Video Computing and 3D Computer Vision

CSc 80000, Section 2

Spring 2005

Prof. Zhigang Zhu
Associate Professor of Computer Science
The City College of New York and Graduate Center
The City University of New York (CUNY)

Time: Tuesday 6:30 - 8:30 pm
Room: 4422
Credits: 3.0

Office Hours: Tuesday 5:00 – 6:00 pm, Rm 4439

Course Description

Computer Vision<> has a rich history of work on stereo and visual motion, which has dealt with the problems of 3D reconstruction from binocular or N-ocular images, and structure from motion from video sequences. Recently, in addition to these traditional problems, the stereo and motion information present in multiple images or a video sequence is also being used to solve several other problems, for instance video mosaicing, video synthesis, video segmentation, video compression, video registration, and video surveillance an monitoring. This is summarized as Video Computing. Computer vision is playing an important and somewhat different role in solving these problems in video computing than the original image analysis considered in the early days of vision research.

The course "Video Computing and 3D Computer Vision" will include advanced topics in video computing as well as fundamentals in stereo and motion. Most of the advanced topics will be discussed in the form of paper reading. Topics include but are not limited to:

Video representation: video mosaicing, layered representations, omnidirectional stereo, Image-Based Rendering (IBR)
Video manipulation: motion segmentation, human tracking, video surveillance
Video compression: content-based video coding (MPEG4/7)
Video interface: Human-Computer Interaction (HCI) using vision

Course Organization

The course will consist of lectures (50%) by the instructor and presentations (50%) by students for their readings and projects (as shown above). Students who take the course for credits will be required to finish 2-3 assignments consisting of both paperwork and programming (30%), to submit a term paper or complete a project on a topic related to the material presented in the lectures/readings (50%), and to give at least two presentations to the class in the middle and at the end of the semester (20%).

Syllabus

Part I. 3D Computer Vision Basics (lectures) - sensors, camera models, camera calibration, stereo vision, visual motion;

Lecture 1. Introduction – Video Computing and 3D Computer Vision (pps) – Feb 1

Lecture 2. Sensors (pps) and Image Formations (pps) - Feb 8 (Homework #1)

Lecture 3. Camera (pps) and Omnidirectional Camera (pps) Models – Feb 15

Lecture 4. Camera Calibration (pps) – Feb 22 (Homework #2)

Lecture 5. Stereo Vision (ppt) – March 1

Lecture 6. Visual Motion (ppt) – March 8 (Homework #3)

Part II. Video Computing (readings and projects) - Please check out the Reading List - NO CLASS on March 15.

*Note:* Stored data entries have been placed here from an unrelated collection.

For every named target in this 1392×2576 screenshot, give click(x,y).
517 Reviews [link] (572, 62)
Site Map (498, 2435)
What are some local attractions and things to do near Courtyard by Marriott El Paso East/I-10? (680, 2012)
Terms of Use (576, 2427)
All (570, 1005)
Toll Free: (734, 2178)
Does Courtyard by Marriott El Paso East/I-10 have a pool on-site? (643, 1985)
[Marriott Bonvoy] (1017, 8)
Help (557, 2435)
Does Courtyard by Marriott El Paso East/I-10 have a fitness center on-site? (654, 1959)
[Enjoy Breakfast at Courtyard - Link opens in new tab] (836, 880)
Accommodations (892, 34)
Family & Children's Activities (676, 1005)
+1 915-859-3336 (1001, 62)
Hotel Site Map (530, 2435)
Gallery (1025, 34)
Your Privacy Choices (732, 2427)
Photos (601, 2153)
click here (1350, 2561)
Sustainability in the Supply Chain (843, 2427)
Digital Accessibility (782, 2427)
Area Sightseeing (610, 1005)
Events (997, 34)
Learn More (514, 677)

Lecture 7. Video Mosaicing - Please go to the GC Computer Science Colloquium - My Talk @ 4:15 pm on March 17

Lecture 8. Omnidirectional Stereo Vision (pps) - March 22

(Please send your first and second choices among the five groups before March 21)

Student Reading Presentations

Each student will give a 30-minute presentation on the papers she/he have selected. Please send me your PPT slides before the class for me to post on the web site. Please write "CSc 80000 Section 2 Reading Presentation" in your Subject so that your email message will be directed to the vision course folder in my mailbox. Don't forget to do your final projects while you are reading papers!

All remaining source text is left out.